Feliz día del Padre.
Quim Monzó.
Algunas mañanas, poco antes de las ocho, el hombre entra en el bar con su hijo. Es joven y no muy alto, y siempre sonríe y saluda, como los asesinos en serie. El niño –¿seis, siete años?– carga una mochila en la espalda. El hombre observa la exhibición de pequeños bocadillos que hay en el mostrador, detrás de un cristal protector, y escoge uno. El dueño del bar lo envuelve en papel de aluminio, él lo coge, abre la cremallera de la mochila del pequeño, lo mete dentro y cierra la cremallera.

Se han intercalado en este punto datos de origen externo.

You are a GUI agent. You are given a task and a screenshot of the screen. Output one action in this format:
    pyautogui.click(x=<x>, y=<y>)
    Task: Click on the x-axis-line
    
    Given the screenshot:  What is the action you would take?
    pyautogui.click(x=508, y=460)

Me sorprende que no se lo prepare él mismo, en casa. Igual me equivoco –no hay bastante confianza para preguntárselo–, pero imagino que es un padre separado, quizá porque eso de que no lleve al niño a la escuela cada día me hace sospechar. Lo veo como un separado reciente, que todavía no ha sido capaz de montar una infraestructura mínima para prepararle un bocadillo escogiendo él qué le pone –jamón, tortilla a la francesa, sobrasada... –, y si el pan lo unta con tomate, simplemente le pone un chorrito de aceite o si opta por la mantequilla. (Cómo me gustaba el bocadillo de jamón con mantequilla, cuando en casa me metían uno en la cartera para desayunar a media mañana...). Pero hace tiempo que hay personas que lo que priorizan es la rapidez. Si compran lechuga, nada de buscar la mejor: compran de esas de bolsa, en el súper más cercano a casa, aunque no quede claro si la han lavado lo suficiente; quizá por eso en las bolsas añaden algún detalle tipo rúcula o canónigos, para que parezca más sofisticada, aunque la rúcula y los canónigos sean tan poco sabrosos como la lechuga.
Pero al menos le compra un bocadillo recién hecho, a diferencia de algunos padres de hace veinte y treinta años, que ponían en la mochila del niño un Bollycao, un Tigretón o una Pantera Rosa y santas pascuas. Le compra el bocadillo, lo mete en la mochila y entonces llega el momento de pagar. Nunca me lo pierdo. El bocadillo cuesta dos euros. Pues bien, lo paga con el reloj, uno de esos Apple Watch que aparecieron hace unos años y que de entrada despertaron las reticencias de algunos comerciantes, que no veían claro eso de que los clientes pagaran simplemente acercando el Apple Watch al aparato (la terminal de punto de venta, lo llaman). En el momento de pagar, el hombre joven y simpático que siempre saluda levanta la muñeca que luce su reloj blanco. No tiene que decir nada. Una vez el dueño del bar ha marcado en la terminal la cantidad –dos putos euros, repito– el hombre gira la muñeca y acerca el reloj. Ya ha pagado. ¡Está tan orgulloso de ese gesto! Pero en parte me desconcierta, porque es de una generación que se ha negado siempre a llevar reloj de pulsera porque queda viejuno, igual que el pañuelo de tela: “¿Por qué quiero uno si siempre llevo en el bolsillo el móvil, que me dice la hora?”. A ver si ahora empezarán a renunciar a sus principios y volverán todos al reloj de pulsera, no tanto para saber la hora sino para pagar el bocadillo de dos euros del niño.